Stored data:
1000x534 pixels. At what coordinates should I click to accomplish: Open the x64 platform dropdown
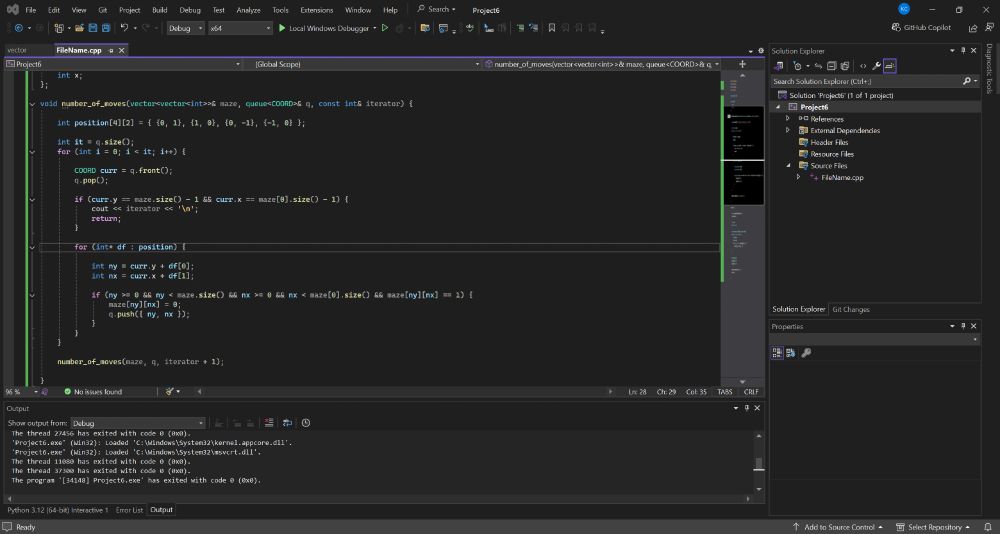click(x=239, y=28)
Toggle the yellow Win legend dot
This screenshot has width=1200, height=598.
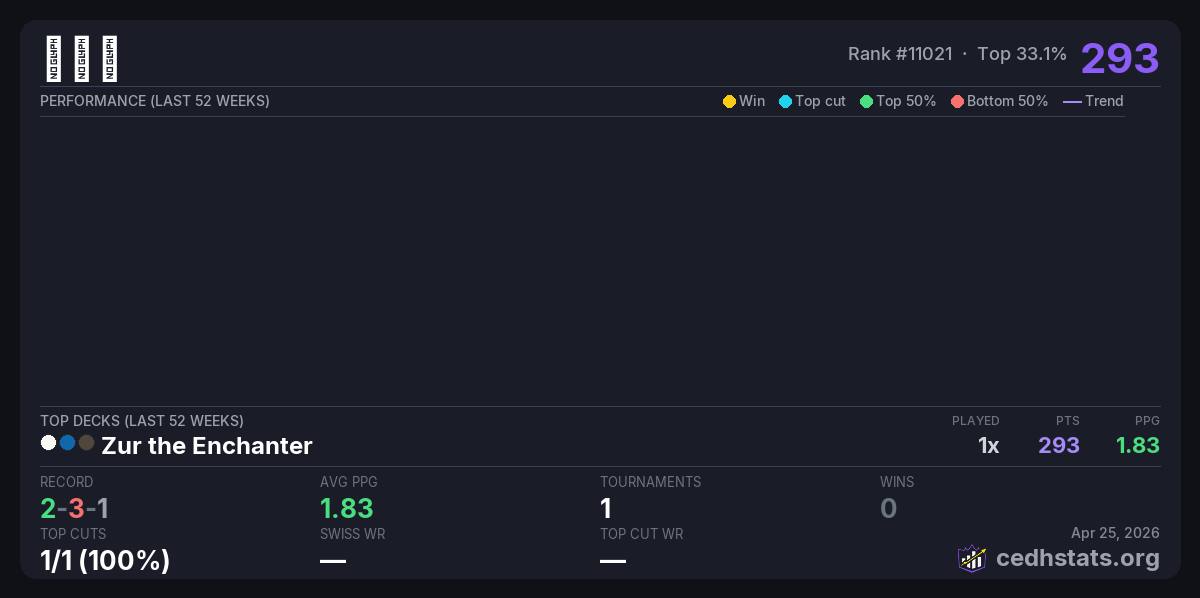click(x=729, y=101)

**Brief**
Once the pictures are removed, output the entries above exactly as given.

**Exercise output**
1000x534 pixels. At what coordinates should I click to accomplish: Open the x64 platform dropdown
click(x=239, y=28)
Toggle the yellow Win legend dot
This screenshot has width=1200, height=598.
click(x=729, y=101)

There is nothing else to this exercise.